I sighed, another arrow thumping into my heart. “So I guess that is all that needs to be said. No sense in pretending we’re even going to try to fix anything. It’s done. I haven’t told Julia Kate anything yet. I think it would be better coming from us both, so we need to choose a time soon to sit down with her. She’s at a difficult age, so she’s going to need lots of support. Maybe a therapist, too. At any rate, we are both going to have to be around to give her constant presence and ensure she feels loved.”

Ah. And there was the flicker. He wasn’t planning on being around. No, Scott was taking his size-2 ball lobber and heading to the crystal waters of the Caribbean. He’d made this mess and was going to leave me to clean it up while he relaxed in the sunshine. Just like my cat growing up. Jingles had loved to knock everything off the countertops and saunter away like a total ass.

I broke those arrows off and hurled them to the ground. Not so sad anymore.

“Sure,” he said.

“So I want to do this amicably. We can split everything we’ve built during our marriage, including the house Printemps occupies—I’ll pay you half the market value. Anything we came into the marriage with, we take. Like the lake house is my family’s place. That sort of thing. I want to be fair. I won’t allow the anger I feel for you to override my integrity. I expect the same of you.”

“Well, I need to get an attorney and let him advise me—”

I held up a finger. “That’s fine. But I would prefer that you make up for your indiscretion by helping me pursue an expedient divorce. Because you committed adultery, we don’t have to wait the standard six months, and though I know you stepped out on me, I also know that you would never treat me unfairly or leave your daughter without means.” Those words didn’t roll so easily off my tongue.
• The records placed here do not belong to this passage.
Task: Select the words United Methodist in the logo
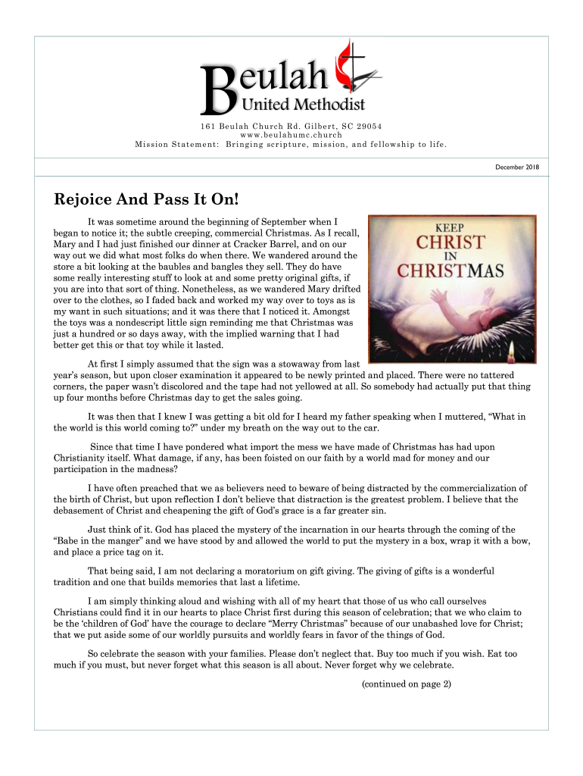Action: [x=303, y=104]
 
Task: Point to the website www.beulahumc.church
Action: [x=291, y=134]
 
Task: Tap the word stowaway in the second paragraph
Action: [x=276, y=364]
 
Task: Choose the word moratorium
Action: [x=289, y=572]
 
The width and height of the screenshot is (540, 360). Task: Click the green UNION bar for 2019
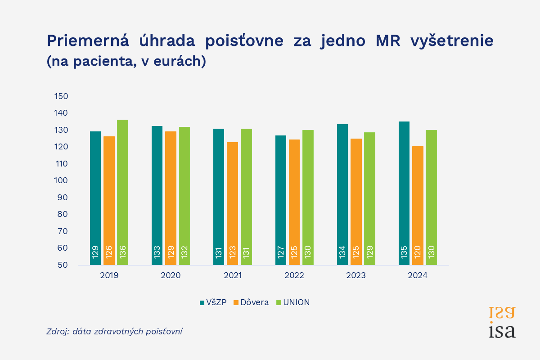pos(123,193)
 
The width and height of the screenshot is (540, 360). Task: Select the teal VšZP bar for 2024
pos(404,194)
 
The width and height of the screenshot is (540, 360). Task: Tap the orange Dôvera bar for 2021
pos(232,204)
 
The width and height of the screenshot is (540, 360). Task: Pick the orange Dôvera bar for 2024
pos(418,206)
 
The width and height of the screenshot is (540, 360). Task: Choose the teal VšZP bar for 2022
pos(281,200)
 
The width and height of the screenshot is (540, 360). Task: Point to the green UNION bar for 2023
pos(370,199)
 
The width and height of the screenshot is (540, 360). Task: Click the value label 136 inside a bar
pos(123,252)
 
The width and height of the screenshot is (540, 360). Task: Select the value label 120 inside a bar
pos(418,252)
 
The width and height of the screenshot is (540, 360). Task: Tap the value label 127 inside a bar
pos(281,252)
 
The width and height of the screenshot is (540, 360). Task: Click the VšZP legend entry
pos(213,302)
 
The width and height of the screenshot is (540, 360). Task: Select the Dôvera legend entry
pos(251,302)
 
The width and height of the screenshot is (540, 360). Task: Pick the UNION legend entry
pos(293,302)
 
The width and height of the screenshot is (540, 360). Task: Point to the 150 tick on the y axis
pos(61,96)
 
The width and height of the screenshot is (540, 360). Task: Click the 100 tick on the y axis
pos(61,180)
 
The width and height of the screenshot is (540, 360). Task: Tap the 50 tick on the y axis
pos(63,265)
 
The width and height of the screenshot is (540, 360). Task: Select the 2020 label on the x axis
pos(171,275)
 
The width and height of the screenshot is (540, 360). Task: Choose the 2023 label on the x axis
pos(356,275)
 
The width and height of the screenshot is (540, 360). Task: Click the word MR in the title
pos(388,40)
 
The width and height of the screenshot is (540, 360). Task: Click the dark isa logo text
pos(502,331)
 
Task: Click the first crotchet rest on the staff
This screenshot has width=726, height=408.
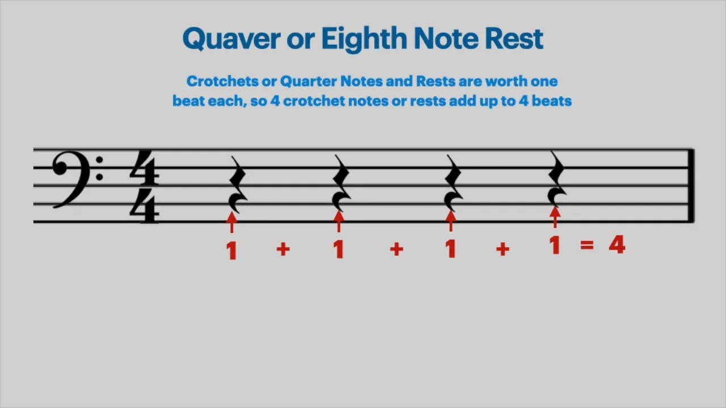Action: tap(237, 183)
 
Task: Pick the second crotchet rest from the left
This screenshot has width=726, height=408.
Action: tap(342, 183)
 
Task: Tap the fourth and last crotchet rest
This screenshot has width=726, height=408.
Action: tap(557, 178)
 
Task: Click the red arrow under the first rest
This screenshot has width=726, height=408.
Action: tap(231, 222)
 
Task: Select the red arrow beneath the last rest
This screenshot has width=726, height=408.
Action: tap(555, 217)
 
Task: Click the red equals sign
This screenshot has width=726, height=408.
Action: tap(586, 245)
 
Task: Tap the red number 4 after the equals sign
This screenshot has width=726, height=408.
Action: tap(617, 245)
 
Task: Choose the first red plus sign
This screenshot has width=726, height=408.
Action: tap(283, 249)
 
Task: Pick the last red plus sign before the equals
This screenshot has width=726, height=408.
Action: tap(503, 249)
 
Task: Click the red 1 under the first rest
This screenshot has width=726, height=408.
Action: tap(231, 250)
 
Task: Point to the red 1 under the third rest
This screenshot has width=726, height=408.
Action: tap(451, 249)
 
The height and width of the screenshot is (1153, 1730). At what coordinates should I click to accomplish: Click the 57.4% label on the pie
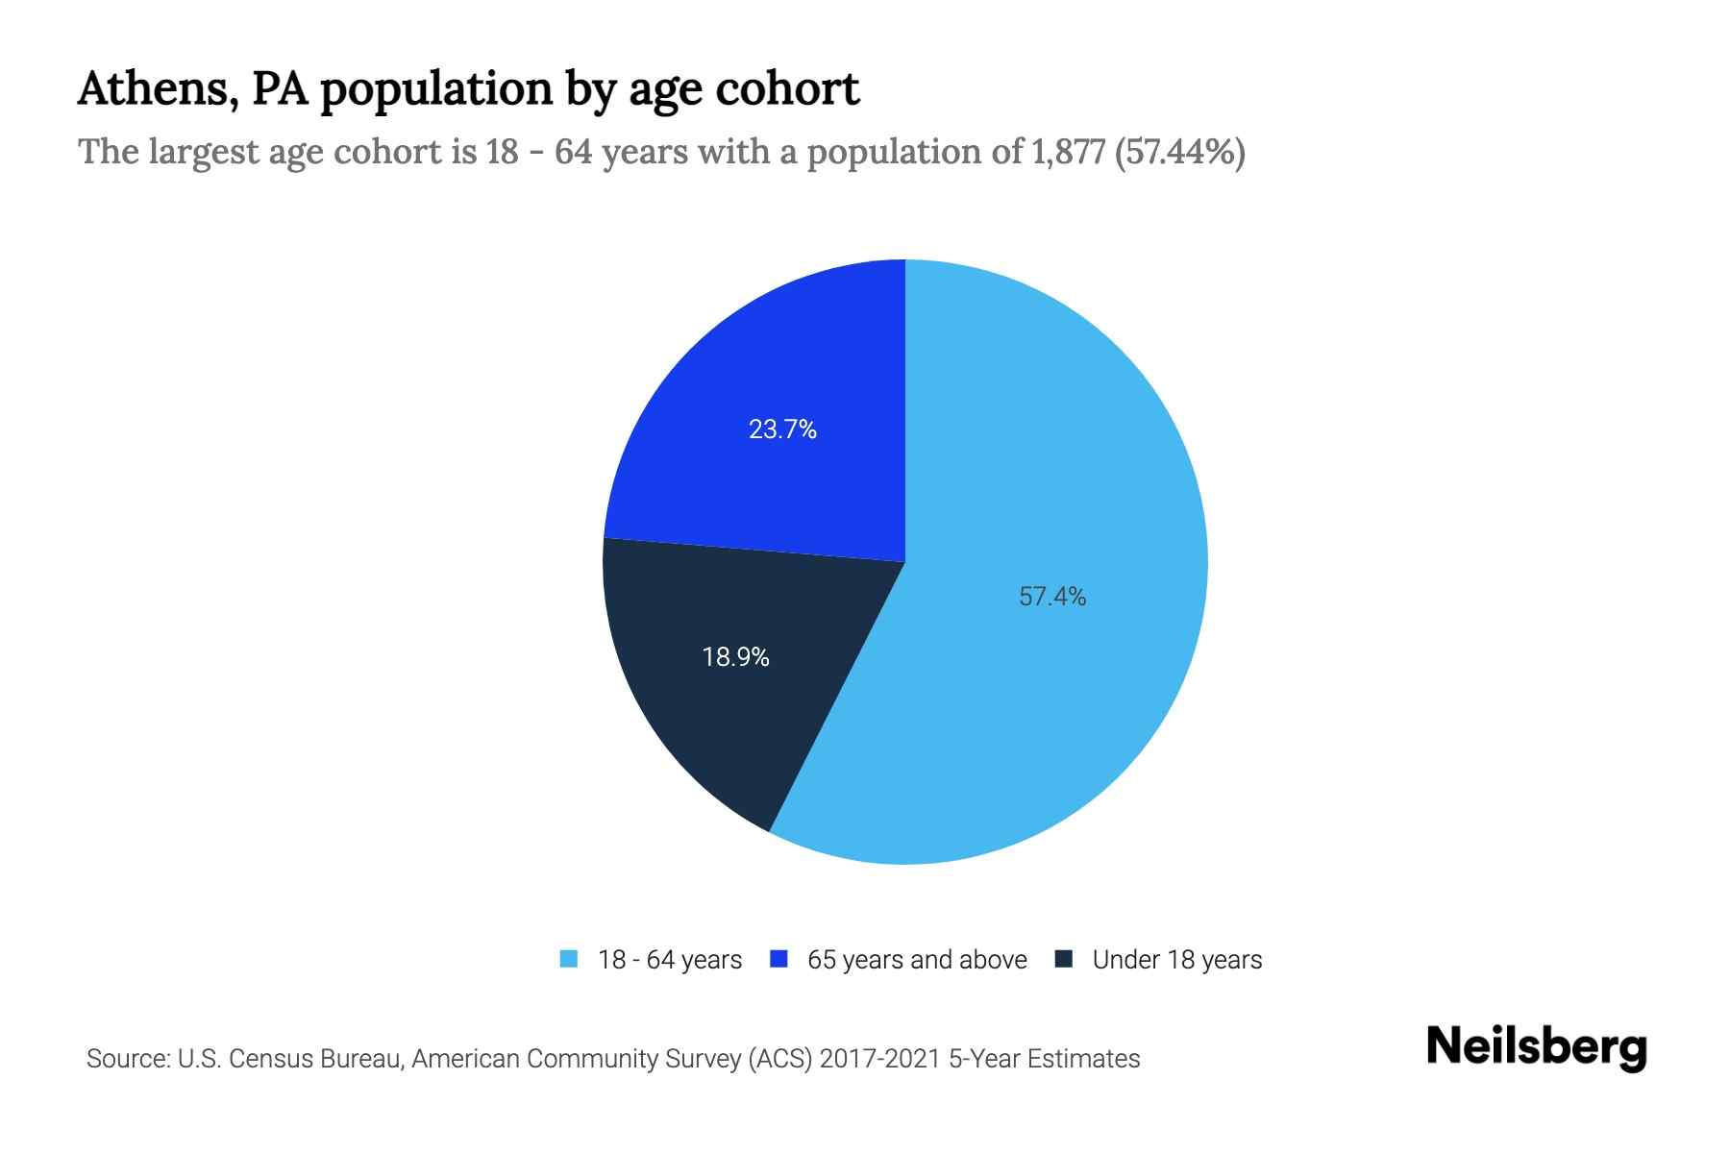(1052, 597)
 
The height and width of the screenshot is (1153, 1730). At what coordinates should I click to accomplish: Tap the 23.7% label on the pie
(782, 429)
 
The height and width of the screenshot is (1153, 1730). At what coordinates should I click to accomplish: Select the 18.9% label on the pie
(735, 657)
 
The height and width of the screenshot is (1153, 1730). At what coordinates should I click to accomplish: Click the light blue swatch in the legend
(569, 959)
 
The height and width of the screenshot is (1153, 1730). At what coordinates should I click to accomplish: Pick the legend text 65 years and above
(917, 960)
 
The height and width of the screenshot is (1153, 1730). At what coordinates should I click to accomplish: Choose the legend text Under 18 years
(1176, 960)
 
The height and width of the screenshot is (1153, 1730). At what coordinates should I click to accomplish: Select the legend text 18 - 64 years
(670, 960)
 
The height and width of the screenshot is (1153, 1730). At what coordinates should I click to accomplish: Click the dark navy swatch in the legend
(1063, 959)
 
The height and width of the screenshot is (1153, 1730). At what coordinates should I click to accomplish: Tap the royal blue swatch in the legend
(779, 959)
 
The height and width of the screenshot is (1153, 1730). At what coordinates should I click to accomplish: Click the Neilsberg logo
(1536, 1047)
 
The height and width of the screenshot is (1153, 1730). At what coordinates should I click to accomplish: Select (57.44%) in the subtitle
(1179, 152)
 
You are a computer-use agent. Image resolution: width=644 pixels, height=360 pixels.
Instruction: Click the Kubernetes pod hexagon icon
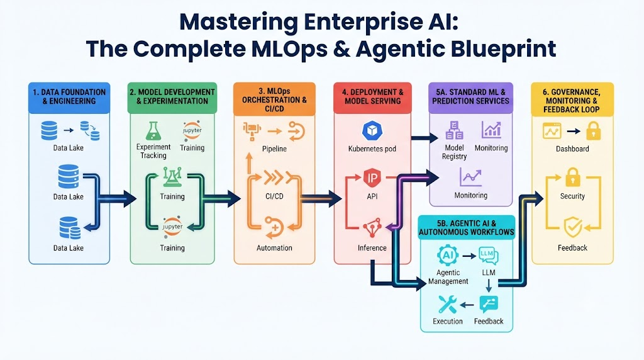pyautogui.click(x=372, y=131)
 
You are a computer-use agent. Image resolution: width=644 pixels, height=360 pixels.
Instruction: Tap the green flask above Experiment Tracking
pyautogui.click(x=153, y=131)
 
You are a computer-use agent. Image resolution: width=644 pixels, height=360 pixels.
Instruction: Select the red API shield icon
pyautogui.click(x=372, y=178)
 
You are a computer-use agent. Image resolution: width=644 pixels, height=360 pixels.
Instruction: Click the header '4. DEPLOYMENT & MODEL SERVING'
pyautogui.click(x=372, y=96)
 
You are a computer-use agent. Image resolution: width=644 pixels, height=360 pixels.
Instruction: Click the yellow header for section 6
pyautogui.click(x=572, y=101)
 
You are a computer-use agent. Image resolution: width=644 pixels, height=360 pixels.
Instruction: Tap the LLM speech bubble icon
pyautogui.click(x=488, y=256)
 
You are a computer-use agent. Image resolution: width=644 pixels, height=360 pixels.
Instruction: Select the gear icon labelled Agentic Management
pyautogui.click(x=448, y=255)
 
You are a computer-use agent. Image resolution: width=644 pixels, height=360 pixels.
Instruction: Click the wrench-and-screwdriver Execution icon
pyautogui.click(x=447, y=305)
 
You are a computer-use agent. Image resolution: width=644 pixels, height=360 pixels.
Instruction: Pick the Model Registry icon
pyautogui.click(x=454, y=130)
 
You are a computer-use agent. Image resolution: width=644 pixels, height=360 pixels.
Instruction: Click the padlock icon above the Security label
pyautogui.click(x=572, y=177)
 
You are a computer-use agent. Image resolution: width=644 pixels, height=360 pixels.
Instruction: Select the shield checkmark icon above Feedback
pyautogui.click(x=572, y=227)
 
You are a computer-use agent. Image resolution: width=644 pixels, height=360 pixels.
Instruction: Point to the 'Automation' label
pyautogui.click(x=274, y=248)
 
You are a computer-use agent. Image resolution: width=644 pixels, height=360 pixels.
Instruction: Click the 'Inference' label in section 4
pyautogui.click(x=372, y=248)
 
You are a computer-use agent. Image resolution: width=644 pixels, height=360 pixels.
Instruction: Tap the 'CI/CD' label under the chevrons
pyautogui.click(x=274, y=196)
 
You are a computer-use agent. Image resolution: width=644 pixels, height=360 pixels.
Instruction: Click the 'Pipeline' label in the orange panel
pyautogui.click(x=274, y=149)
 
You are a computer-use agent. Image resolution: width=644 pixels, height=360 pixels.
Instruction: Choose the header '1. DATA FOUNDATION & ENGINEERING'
pyautogui.click(x=69, y=96)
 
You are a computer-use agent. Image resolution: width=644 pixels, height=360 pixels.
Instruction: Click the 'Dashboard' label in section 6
pyautogui.click(x=572, y=149)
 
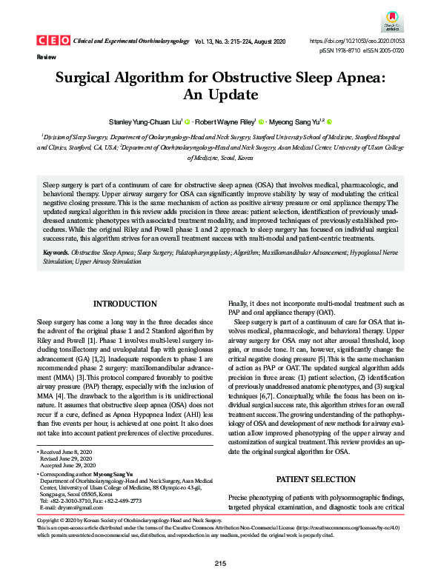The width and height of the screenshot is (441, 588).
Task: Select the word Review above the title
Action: [45, 56]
Because that’s exactly what the bastard had planned to do.

“Of course not,” he said as he glanced away.

Slapping him across the face and screaming Liar would probably not be the best thing to do, considering I wanted him to sign the papers, but I swear I almost did it. Because he was a crappy, crappy person.

Instead I opened the folder with all the paperwork, my stomach dancing a jitterbug. But I felt very determined to try to proceed with our plan. I wasn’t money hungry, but I was irritated at Scott. Okay, more than irritated. I was incensed that he was going to steal from me and our daughter. That he was so selfish that he would leave me, skip town, and shower our resources on Stephanie like we meant nothing to him. So this was about winning. About rocking his damned boat. “I have some papers here for you to sign. Jackie filed the divorce papers, and these are your copies on top. The first document to sign is a waiver of service, which says that I gave you a copy of the divorce petition. Beneath it are a few others regarding our communal property and stuff like that.”

Scott pressed his hands in the air, eyeing my stack of papers. “Okay, yes, I will do what I can to make this easy for us both, but I don’t feel comfortable signing all those documents today. I’m going to need some time to read through them. To get an attorney.”

I closed the folder, anger creeping up inside. “Okay, then. If that’s how you want to play it. If you want a fight, we can do that. Jackie seems like a real tiger. I made sure of that before I signed for her representation.”

“Wait, I didn’t say that I want to fight the divorce. I’m just saying give me a little time.”

Scott hated a social scene, even at a place like the Bullpen. “Fine. Whatever.”

“Come on, Cricket.”

“What?” I said angrily, raising my voice, brushing tears away. “What can I say? All those years, Scott. Things were off but not irreparable. We could have worked it out, but you didn’t give us the chance. And a tennis coach? Really, Scott? She’s, like, fifteen years younger than you. You did what my dad did to my mom, and you know how much therapy it took to get me over that. I am just now on decent terms with my father.”